Prairie Stuart-Wolff/Courtesy of Mirukashi Salon


On our closing day, we had one other break within the rain, so we walked a couple of minutes to a terraced plot of land with chestnut bushes the place the salon’s new location was being constructed. I took observe, and started dreaming of a purpose to return. Throughout my go to, the salon was set inside Nakazato’s household residence, however the brand new house opened final October, simply in time for the rice harvest season. It options an open kitchen with an enormous spherical desk, and there are plans for a vegetable backyard. 

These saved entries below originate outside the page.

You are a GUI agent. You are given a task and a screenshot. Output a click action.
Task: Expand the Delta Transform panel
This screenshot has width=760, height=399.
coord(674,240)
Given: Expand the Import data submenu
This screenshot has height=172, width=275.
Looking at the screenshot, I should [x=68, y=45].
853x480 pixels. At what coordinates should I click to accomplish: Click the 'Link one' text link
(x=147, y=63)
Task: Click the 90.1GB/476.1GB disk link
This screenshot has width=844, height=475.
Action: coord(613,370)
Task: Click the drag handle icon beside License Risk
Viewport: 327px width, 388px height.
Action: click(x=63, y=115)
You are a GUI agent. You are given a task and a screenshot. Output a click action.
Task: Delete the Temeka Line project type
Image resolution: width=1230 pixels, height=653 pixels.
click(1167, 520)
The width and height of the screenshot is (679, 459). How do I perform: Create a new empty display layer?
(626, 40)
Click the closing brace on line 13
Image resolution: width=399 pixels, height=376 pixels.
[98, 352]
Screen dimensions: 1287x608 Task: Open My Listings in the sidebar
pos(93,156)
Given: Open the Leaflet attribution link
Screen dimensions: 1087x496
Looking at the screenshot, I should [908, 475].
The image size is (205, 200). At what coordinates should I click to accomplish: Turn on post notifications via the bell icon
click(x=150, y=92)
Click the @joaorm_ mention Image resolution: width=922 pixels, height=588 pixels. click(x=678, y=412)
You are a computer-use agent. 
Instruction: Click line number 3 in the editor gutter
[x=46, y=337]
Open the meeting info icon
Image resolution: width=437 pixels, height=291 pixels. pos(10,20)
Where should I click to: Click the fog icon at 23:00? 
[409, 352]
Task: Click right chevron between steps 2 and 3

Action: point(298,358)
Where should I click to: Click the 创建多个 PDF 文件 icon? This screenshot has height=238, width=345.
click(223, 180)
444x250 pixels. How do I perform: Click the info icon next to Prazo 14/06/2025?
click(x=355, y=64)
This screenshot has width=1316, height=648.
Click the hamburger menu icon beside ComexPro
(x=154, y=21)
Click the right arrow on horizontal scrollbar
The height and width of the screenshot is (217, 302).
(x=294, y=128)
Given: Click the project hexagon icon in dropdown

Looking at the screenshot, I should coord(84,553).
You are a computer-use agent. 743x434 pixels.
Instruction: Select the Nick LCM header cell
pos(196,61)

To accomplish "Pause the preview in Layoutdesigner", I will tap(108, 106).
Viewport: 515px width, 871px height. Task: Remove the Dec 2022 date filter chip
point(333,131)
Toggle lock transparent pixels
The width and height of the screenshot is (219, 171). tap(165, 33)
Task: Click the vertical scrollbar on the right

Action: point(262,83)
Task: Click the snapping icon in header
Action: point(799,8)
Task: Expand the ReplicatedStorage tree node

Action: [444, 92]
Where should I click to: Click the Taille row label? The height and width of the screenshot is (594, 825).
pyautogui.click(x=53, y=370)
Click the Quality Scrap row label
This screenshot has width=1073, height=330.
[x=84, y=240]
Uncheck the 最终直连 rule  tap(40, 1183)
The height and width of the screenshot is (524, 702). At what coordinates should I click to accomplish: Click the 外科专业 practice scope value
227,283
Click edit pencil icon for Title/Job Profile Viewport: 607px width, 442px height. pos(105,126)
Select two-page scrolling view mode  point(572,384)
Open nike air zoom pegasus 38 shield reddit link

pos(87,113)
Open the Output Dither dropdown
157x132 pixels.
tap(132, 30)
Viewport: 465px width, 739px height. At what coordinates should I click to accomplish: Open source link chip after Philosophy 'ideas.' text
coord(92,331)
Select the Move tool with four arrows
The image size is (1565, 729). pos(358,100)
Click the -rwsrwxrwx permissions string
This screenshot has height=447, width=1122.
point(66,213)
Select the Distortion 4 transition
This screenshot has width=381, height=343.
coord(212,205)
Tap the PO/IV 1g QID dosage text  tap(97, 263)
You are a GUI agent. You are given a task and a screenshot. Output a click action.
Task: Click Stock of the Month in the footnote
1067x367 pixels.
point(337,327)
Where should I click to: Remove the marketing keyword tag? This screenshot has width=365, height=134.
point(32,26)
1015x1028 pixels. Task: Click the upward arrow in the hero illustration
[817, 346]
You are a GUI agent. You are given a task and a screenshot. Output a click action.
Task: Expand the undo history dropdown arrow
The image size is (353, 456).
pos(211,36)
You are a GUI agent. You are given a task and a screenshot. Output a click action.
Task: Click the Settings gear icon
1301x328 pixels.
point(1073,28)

Strolling again, with views of Karatsu Bay within the distance, I requested Stuart-Wolff if she had observed any similarities amongst her friends. She paused to contemplate. “I’m actually stunned by the variety of individuals on their first journey to Japan,” she stated. “I thought it will be individuals who had been returning and searching for new experiences. However what I’ve realized is that we are able to supply a context and a lens into the tradition.”

I may attest to that, it being my first journey to Japan, too. Whereas we went on to go to the traditional temples of Kyoto and the intense, busy streets of Tokyo, it was in Kyushu—and particularly, on the massive spherical desk within the salon’s kitchen—that I felt most related to the deeply rooted culinary traditions of Japan. 

4 nights at Mirukashi Salon from $3,550 per individual, all-inclusive.

A model of this story first appeared within the Could 2025 subject of Journey + Leisure beneath the headline “Spring Awakening.”